What kept her going? Progress. Lugo’s OCD scores dropped significantly as her ERP therapy went on. “When you can see that the work that you’re putting in is doing something for your life, it’s a big weight taken off,” she says.
The tools she learned with ERP empower her to live with an intrusive thought—when and if it occurs. “I’ll sit with it and allow it to come and go,” says Lugo. That was months and months ago. “I felt the emotion in my body, and I didn’t try to push it away, and I didn’t ask ‘what does it mean?’ I just sat with it and it left. I don’t give those thoughts power any more. I know there are people out there thinking ‘no way!’ But you’ll get there.”
Now, she sees her NOCD therapist once a month for “maintenance,” but her evaluations have consistently shown her OCD to be under control. And she says, “It’s very empowering to fill out that chart and feel, ‘Wow, I have my life back.”

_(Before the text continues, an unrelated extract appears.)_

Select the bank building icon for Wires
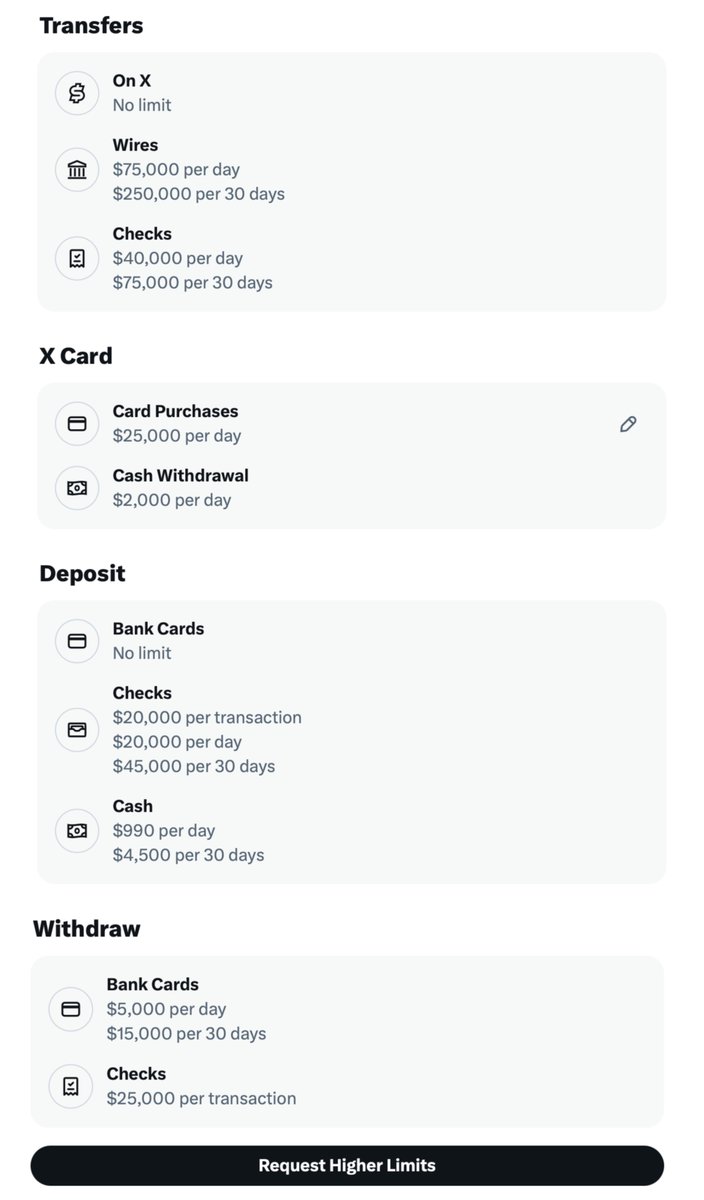This screenshot has height=1200, width=704. point(77,170)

I know there are people out there thinking ‘no way!’ But you’ll get there.
What Erica Lugo wants you to know about OCD
Reflecting on her search for treatment, Lugo offers these tips:
- Trust your gut. Doctors may be quick to dismiss the effects of hormonal changes. If they are affecting your life, don’t hesitate to get a second, or even a third, opinion.
- Find qualified help. Few therapists have much knowledge of OCD, or training in how to treat it. Take the time to find a clinician with real expertise in ERP treatment.
- Medications that target anxiety or depression may not work for OCD. Antidepressants alone may not be enough to tackle your symptoms. They can sometimes help in conjunction with ERP therapy, but there isn’t good evidence that they work on their own for OCD. Behavior changes are what is key. And that’s something pharmaceuticals can’t stand in for. Also worth considering: If you do want to explore SSRIs, know that the dose may be different than what is typically prescribed for anxiety and depression, and that you shouldn’t hesitate to speak up and explore other options if you give it a chance and don’t feel like it’s working. You might be right!
- Don’t give up. It’s true that many therapists aren’t trained to treat OCD. But there are professionals out there who can help you get the care you need.